• _RECORDS TO USE_
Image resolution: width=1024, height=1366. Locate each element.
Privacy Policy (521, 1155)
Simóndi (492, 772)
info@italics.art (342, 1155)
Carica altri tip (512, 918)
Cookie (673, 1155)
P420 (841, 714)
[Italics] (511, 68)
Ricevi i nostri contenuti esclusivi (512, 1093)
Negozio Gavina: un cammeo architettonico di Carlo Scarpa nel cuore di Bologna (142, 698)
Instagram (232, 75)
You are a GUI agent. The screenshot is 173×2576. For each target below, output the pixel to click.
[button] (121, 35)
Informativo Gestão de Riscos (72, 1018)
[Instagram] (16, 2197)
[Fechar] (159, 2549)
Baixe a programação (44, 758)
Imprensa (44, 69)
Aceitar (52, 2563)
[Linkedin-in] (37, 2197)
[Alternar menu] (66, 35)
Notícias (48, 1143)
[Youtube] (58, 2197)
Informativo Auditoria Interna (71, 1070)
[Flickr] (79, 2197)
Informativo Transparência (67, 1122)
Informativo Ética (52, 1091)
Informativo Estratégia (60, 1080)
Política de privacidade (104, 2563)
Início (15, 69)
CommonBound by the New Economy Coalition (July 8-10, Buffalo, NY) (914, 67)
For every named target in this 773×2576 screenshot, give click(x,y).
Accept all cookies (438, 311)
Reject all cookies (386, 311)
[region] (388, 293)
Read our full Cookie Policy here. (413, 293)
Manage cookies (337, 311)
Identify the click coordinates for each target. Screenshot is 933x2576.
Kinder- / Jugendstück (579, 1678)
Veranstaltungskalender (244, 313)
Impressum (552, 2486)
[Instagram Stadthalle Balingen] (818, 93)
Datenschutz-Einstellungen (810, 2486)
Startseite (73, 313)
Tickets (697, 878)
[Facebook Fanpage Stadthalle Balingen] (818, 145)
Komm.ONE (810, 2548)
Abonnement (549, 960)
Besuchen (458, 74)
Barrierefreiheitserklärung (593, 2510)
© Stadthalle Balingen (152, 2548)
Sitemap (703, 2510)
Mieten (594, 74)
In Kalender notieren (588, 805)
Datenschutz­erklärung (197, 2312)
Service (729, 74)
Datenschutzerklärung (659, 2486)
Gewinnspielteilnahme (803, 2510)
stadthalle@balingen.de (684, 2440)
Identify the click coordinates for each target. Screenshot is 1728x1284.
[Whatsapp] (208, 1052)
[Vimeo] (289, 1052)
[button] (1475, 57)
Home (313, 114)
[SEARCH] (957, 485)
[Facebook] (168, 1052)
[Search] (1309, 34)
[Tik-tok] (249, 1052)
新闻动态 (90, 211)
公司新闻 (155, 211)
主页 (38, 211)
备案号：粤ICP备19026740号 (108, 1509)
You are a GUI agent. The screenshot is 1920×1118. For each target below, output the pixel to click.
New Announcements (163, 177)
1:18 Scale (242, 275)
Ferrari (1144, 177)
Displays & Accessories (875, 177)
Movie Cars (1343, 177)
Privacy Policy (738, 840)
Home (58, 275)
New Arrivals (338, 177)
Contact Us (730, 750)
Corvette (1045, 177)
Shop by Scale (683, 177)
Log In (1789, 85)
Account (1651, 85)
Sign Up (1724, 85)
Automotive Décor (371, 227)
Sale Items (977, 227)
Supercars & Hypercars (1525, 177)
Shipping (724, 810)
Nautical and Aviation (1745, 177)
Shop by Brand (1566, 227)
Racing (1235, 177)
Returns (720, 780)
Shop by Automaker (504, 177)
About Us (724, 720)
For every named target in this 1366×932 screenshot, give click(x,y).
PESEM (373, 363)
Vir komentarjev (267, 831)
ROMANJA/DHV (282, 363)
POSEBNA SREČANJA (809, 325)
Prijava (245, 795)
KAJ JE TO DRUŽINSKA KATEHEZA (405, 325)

• _GOAL OF THE EXERCISE_
Each line from the one containing "Shop by Scale (683, 177)" to the end of the entries above should be copied exactly, and no other line.

• _TASK RESULT_
Shop by Scale (683, 177)
Log In (1789, 85)
Account (1651, 85)
Sign Up (1724, 85)
Automotive Décor (371, 227)
Sale Items (977, 227)
Supercars & Hypercars (1525, 177)
Shipping (724, 810)
Nautical and Aviation (1745, 177)
Shop by Brand (1566, 227)
Racing (1235, 177)
Returns (720, 780)
Shop by Automaker (504, 177)
About Us (724, 720)
For every named target in this 1366×932 screenshot, give click(x,y).
PESEM (373, 363)
Vir komentarjev (267, 831)
ROMANJA/DHV (282, 363)
POSEBNA SREČANJA (809, 325)
Prijava (245, 795)
KAJ JE TO DRUŽINSKA KATEHEZA (405, 325)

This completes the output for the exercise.